Yemen: Journalist Rasha Abdullah al-Harazi was tragically killed in a car bombing in Aden last month that also saw her husband and fellow journalist Mahmoud al-Atmi injured in the attack. The couple were on their way to a hospital where the pregnant al-Harazi was expected to deliver her baby. While rights groups denounced the killing and called for an investigation to hold the perpetrators accountable, Yemen’s Journalists Syndicate expressed its fear that the killing is a “dangerous indicator of a new and violent phase targeting journalists in Yemen” in the context of the country’s widespread impunity and lack of accountability for the killers of journalists.
Also Noteworthy
In Lebanon, IFEX member Social Media Exchange (SMEX) convened its fourth Bread&Net regional discourse, bringing together hundreds of online participants from around the world to discuss the state of digital rights and freedoms in the Arabic-speaking region.
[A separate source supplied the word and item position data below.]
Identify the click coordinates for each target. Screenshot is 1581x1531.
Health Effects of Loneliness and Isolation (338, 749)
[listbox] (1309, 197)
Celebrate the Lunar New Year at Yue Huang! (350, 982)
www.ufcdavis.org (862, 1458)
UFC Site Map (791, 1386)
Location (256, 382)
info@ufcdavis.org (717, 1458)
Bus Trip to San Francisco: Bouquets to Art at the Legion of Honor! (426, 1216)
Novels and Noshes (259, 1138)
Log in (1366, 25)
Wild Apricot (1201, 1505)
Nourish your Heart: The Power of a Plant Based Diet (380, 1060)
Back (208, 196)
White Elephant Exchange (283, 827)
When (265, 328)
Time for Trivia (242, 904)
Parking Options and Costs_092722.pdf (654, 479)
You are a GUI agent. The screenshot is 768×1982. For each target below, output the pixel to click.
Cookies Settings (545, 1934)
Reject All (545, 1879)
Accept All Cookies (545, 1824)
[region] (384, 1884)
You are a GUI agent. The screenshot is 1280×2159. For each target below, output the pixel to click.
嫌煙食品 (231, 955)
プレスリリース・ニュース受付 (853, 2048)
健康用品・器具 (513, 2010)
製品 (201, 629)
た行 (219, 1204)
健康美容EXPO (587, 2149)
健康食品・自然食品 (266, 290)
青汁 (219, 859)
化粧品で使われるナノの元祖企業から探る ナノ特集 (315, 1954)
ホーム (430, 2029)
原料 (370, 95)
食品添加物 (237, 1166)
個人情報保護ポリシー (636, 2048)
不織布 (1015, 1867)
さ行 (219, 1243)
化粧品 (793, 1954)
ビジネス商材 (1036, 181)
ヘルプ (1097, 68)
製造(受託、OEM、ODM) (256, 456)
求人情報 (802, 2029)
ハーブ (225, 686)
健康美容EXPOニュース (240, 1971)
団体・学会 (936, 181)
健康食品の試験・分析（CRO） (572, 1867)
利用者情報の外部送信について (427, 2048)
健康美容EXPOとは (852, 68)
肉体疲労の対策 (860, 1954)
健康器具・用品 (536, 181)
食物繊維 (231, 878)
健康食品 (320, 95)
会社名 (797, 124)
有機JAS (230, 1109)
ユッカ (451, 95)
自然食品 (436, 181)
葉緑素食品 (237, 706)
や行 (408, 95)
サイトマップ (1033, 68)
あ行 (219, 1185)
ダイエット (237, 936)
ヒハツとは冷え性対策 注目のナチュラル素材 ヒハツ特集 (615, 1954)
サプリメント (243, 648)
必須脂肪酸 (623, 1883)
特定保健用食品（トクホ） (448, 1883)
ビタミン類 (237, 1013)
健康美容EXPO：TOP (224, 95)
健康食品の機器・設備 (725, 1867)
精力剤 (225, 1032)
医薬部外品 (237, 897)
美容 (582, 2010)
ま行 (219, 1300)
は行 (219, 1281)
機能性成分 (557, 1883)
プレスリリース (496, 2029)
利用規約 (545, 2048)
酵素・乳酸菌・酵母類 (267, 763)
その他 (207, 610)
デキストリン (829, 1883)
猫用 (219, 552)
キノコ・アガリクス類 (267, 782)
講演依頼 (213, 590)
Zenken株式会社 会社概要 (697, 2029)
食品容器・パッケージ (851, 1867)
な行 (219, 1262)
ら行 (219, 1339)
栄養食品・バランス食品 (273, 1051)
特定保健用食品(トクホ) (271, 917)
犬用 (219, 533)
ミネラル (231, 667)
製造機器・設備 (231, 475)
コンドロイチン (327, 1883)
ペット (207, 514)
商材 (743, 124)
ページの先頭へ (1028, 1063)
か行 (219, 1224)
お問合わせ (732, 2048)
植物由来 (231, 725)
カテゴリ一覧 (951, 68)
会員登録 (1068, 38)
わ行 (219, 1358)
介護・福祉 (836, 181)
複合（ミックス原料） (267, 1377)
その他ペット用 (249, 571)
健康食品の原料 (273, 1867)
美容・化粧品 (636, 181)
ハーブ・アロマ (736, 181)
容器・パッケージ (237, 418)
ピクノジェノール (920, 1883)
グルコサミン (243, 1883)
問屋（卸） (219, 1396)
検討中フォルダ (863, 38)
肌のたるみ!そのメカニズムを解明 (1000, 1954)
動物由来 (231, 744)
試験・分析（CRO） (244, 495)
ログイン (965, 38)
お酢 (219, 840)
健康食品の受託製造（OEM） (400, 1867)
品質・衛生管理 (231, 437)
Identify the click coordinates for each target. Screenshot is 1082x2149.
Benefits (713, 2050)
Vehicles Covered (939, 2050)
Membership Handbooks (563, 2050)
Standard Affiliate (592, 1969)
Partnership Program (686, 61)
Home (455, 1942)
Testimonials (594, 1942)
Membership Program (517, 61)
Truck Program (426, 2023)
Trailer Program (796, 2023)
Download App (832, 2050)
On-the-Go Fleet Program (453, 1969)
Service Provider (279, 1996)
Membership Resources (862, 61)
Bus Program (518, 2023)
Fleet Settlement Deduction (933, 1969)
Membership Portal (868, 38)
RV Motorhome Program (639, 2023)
Discussions ranged from the documentation of digital rights abuses, and re-envisioning the Santa Clara Principles, to topics on funding feminist AI technology, regional internet shutdowns, and cyberviolence against women journalists and the LGBTQI+ community.
In a year that saw targeted censorship of pro-Palestinian content online, and the Pegasus leak reveal how spyware has been increasingly used to target activists and journalists in the region, some of the most critical conversations centred on holding social media companies accountable for their content moderation policies, and halting the sale and use of surveillance technologies.